Alors que les contours de la future administration sécuritaire de la bande de Gaza se dessinent avec peine, deux nations d’Afrique de l’Est déjà piliers des missions de paix de l’Union africaine et de l’Organisation des Nations Unis manifestent une volonté concrète d’engagement. L’Ouganda a déjà validé le principe d’un déploiement par un vote parlementaire, et le Burundi pourraient envoyer leurs troupes au sein d’une coalition internationale inédite, marquant ainsi un tournant géopolitique majeur par l’implication de forces subsahariennes au Proche-Orient.
L’information, restée confidentielle jusqu’au 24 août, révèle une accélération des pourparlers : le 17 août 2026, des hauts gradés ougandais et burundais ont mené une mission technique en Israël avec pour objectif est de définir les modalités opérationnelles d’un déploiement dans l’enclave palestinienne. Si les négociations globales piétinent, l’Ouganda a déjà franchi un pas décisif en s’engageant à fournir un contingent de 1 200 hommes. Un chiffre qui reste toutefois à affiner selon les missions spécifiques qui seront assignées sur le terrain. Du côté du Burundi, l’intérêt est manifeste : une délégation de trois hauts responsables militaires a pris part aux discussions, même si aucun accord formel n’a encore été paraphé.

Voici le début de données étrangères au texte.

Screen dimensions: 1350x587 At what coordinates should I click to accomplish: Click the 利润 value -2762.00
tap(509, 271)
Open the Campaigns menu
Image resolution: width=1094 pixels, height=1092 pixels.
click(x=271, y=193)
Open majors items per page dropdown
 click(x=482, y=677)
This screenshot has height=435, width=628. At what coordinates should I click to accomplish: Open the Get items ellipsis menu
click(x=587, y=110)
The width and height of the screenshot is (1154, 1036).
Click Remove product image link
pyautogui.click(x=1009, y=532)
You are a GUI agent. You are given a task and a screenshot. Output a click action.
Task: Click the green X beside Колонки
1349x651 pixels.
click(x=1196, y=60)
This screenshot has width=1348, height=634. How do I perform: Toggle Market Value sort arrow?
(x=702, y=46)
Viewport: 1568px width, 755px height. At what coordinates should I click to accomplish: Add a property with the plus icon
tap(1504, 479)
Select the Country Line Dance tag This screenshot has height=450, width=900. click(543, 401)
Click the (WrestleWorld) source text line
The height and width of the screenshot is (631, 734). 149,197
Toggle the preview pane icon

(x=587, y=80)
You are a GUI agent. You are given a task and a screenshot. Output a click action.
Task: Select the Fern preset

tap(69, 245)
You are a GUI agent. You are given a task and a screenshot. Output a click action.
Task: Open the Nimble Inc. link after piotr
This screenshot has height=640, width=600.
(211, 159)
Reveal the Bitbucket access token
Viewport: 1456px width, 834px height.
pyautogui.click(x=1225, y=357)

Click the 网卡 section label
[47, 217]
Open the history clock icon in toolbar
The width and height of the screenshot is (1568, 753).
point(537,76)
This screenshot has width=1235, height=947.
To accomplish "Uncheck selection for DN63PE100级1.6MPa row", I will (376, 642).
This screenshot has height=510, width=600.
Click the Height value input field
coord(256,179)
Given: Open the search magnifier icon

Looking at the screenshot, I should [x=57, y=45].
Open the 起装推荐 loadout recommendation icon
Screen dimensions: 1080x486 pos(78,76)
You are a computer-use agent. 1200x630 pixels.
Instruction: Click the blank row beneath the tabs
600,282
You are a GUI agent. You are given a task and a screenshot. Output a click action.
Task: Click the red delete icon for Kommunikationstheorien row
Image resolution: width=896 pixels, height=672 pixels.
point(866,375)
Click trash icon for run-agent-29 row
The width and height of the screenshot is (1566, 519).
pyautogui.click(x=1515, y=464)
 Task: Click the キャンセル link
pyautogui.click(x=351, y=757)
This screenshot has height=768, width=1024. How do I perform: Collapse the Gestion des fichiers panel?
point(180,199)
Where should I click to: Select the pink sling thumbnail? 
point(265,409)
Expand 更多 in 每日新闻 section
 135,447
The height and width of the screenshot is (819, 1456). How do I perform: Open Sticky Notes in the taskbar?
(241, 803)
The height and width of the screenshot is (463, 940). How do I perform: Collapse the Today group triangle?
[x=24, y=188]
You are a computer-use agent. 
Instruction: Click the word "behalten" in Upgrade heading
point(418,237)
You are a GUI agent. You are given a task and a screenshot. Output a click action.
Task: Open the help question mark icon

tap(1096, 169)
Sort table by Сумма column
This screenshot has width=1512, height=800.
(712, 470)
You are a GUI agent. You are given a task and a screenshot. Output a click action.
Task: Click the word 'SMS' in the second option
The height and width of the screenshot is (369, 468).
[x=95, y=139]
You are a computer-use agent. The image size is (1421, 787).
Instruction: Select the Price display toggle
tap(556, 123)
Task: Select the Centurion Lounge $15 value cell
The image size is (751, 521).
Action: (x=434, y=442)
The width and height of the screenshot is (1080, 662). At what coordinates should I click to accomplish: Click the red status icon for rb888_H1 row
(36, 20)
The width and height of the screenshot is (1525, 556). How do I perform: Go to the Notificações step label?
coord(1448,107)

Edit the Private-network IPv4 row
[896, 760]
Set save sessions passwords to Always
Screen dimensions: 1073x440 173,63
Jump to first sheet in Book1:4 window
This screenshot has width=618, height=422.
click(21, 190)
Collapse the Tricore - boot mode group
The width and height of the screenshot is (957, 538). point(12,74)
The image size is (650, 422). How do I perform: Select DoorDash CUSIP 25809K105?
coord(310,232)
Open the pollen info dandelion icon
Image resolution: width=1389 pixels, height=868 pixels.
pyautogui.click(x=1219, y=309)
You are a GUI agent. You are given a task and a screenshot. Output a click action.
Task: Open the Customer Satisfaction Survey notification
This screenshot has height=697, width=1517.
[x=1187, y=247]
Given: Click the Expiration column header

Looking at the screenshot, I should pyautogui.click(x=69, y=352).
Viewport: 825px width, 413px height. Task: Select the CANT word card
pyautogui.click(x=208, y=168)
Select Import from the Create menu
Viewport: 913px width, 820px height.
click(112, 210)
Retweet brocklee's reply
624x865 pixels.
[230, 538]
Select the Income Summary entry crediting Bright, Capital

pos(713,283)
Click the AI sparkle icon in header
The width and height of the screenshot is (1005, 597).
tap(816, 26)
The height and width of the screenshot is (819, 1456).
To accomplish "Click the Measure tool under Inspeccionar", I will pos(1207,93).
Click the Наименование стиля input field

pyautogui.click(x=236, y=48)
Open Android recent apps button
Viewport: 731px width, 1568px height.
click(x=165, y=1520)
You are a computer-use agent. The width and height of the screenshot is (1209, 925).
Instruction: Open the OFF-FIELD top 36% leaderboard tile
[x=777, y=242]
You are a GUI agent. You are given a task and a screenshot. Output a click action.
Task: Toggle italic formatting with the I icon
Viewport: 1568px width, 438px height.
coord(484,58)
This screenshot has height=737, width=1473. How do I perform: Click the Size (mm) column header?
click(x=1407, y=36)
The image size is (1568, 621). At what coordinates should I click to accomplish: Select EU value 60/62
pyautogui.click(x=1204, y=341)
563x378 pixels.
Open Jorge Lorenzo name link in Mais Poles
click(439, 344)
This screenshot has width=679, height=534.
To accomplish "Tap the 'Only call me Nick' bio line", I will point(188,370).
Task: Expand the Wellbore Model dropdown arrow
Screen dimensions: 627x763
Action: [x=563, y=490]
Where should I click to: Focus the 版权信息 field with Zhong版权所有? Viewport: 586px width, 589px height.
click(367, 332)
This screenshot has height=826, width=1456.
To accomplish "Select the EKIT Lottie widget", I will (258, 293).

Certains de ces pays ont aussi connu de graves défis diplomatiques, qu’il s’agisse des tarifs douaniers ou de la politique d’immigration. Je pense que l’idée est de se rapprocher de Donald Trump et probablement d’obtenir des gains stratégiques, notamment en termes d’assouplissement des règles qui les contraignent actuellement.
Oluwole Ojewale , Expert panafricain en sécurité et gouvernance
Pour ces deux contributeurs historiques aux missions de paix africaines comme la Mission de l’Union africaine en Somalie ou la Mission multidimensionnelle intégrée des Nations Unies pour la stabilisation en République centrafricaine, cet engagement vers la Palestine marque un tournant stratégique majeur. Se projeter sur un théâtre aussi complexe et sensible que le Proche-Orient renforcerait le poids diplomatique de l’Ouganda et du Burundi à l’échelle mondiale. L’officialisation du rôle du Burundi et la finalisation du calendrier ougandais seront les prochains indicateurs clés de cette implication africaine selon des experts.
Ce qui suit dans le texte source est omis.